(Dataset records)
====================
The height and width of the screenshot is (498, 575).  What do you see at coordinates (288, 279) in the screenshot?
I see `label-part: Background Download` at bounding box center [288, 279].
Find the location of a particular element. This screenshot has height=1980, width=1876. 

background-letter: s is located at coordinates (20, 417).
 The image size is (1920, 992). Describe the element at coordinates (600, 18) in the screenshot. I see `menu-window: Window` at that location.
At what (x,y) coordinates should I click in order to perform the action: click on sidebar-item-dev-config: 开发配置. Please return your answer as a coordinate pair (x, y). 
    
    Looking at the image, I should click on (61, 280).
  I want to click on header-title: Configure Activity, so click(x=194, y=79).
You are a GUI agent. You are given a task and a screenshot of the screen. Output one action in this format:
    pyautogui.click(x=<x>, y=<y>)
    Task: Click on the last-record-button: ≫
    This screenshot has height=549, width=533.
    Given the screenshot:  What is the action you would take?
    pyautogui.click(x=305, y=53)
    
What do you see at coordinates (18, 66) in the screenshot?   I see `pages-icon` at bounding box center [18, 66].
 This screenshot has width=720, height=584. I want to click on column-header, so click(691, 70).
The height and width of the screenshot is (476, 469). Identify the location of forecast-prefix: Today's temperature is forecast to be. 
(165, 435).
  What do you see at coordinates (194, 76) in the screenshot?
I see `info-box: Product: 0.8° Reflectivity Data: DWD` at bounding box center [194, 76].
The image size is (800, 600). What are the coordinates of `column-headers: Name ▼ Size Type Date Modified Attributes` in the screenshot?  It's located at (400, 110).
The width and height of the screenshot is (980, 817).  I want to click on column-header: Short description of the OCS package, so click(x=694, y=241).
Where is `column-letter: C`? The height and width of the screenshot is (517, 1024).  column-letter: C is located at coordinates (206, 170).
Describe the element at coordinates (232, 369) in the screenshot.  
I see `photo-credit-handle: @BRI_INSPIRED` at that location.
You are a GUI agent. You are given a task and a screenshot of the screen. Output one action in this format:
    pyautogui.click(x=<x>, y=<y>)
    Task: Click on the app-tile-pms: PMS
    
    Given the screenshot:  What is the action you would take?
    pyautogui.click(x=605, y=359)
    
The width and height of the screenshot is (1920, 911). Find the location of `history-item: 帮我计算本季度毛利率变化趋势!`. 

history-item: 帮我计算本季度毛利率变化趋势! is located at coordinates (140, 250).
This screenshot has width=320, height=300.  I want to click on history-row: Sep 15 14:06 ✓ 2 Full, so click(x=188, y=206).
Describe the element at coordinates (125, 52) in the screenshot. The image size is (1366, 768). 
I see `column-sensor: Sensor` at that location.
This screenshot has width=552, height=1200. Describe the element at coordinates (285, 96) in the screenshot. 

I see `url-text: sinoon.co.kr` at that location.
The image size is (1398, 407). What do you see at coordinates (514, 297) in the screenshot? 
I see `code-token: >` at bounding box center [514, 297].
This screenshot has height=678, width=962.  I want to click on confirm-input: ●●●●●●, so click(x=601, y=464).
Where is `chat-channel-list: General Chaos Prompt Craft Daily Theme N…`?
====================
TASK TO COMPLETE
Please reproduce all of the records above word for word, leaving nothing out and changing nothing.

SOLUTION TO THE EXERCISE
The height and width of the screenshot is (498, 575).  What do you see at coordinates (288, 279) in the screenshot?
I see `label-part: Background Download` at bounding box center [288, 279].
Find the location of a particular element. This screenshot has height=1980, width=1876. 

background-letter: s is located at coordinates (20, 417).
 The image size is (1920, 992). Describe the element at coordinates (600, 18) in the screenshot. I see `menu-window: Window` at that location.
At what (x,y) coordinates should I click in order to perform the action: click on sidebar-item-dev-config: 开发配置. Please return your answer as a coordinate pair (x, y). 
    
    Looking at the image, I should click on (61, 280).
  I want to click on header-title: Configure Activity, so click(x=194, y=79).
You are a GUI agent. You are given a task and a screenshot of the screen. Output one action in this format:
    pyautogui.click(x=<x>, y=<y>)
    Task: Click on the last-record-button: ≫
    This screenshot has height=549, width=533.
    Given the screenshot:  What is the action you would take?
    pyautogui.click(x=305, y=53)
    
What do you see at coordinates (18, 66) in the screenshot?   I see `pages-icon` at bounding box center [18, 66].
 This screenshot has width=720, height=584. I want to click on column-header, so click(691, 70).
The height and width of the screenshot is (476, 469). Identify the location of forecast-prefix: Today's temperature is forecast to be. 
(165, 435).
  What do you see at coordinates (194, 76) in the screenshot?
I see `info-box: Product: 0.8° Reflectivity Data: DWD` at bounding box center [194, 76].
The image size is (800, 600). What are the coordinates of `column-headers: Name ▼ Size Type Date Modified Attributes` in the screenshot?  It's located at (400, 110).
The width and height of the screenshot is (980, 817).  I want to click on column-header: Short description of the OCS package, so click(x=694, y=241).
Where is `column-letter: C`? The height and width of the screenshot is (517, 1024).  column-letter: C is located at coordinates (206, 170).
Describe the element at coordinates (232, 369) in the screenshot.  
I see `photo-credit-handle: @BRI_INSPIRED` at that location.
You are a GUI agent. You are given a task and a screenshot of the screen. Output one action in this format:
    pyautogui.click(x=<x>, y=<y>)
    Task: Click on the app-tile-pms: PMS
    
    Given the screenshot:  What is the action you would take?
    pyautogui.click(x=605, y=359)
    
The width and height of the screenshot is (1920, 911). Find the location of `history-item: 帮我计算本季度毛利率变化趋势!`. 

history-item: 帮我计算本季度毛利率变化趋势! is located at coordinates (140, 250).
This screenshot has width=320, height=300.  I want to click on history-row: Sep 15 14:06 ✓ 2 Full, so click(x=188, y=206).
Describe the element at coordinates (125, 52) in the screenshot. The image size is (1366, 768). 
I see `column-sensor: Sensor` at that location.
This screenshot has width=552, height=1200. Describe the element at coordinates (285, 96) in the screenshot. 

I see `url-text: sinoon.co.kr` at that location.
The image size is (1398, 407). What do you see at coordinates (514, 297) in the screenshot? 
I see `code-token: >` at bounding box center [514, 297].
This screenshot has height=678, width=962.  I want to click on confirm-input: ●●●●●●, so click(x=601, y=464).
Where is `chat-channel-list: General Chaos Prompt Craft Daily Theme N…`?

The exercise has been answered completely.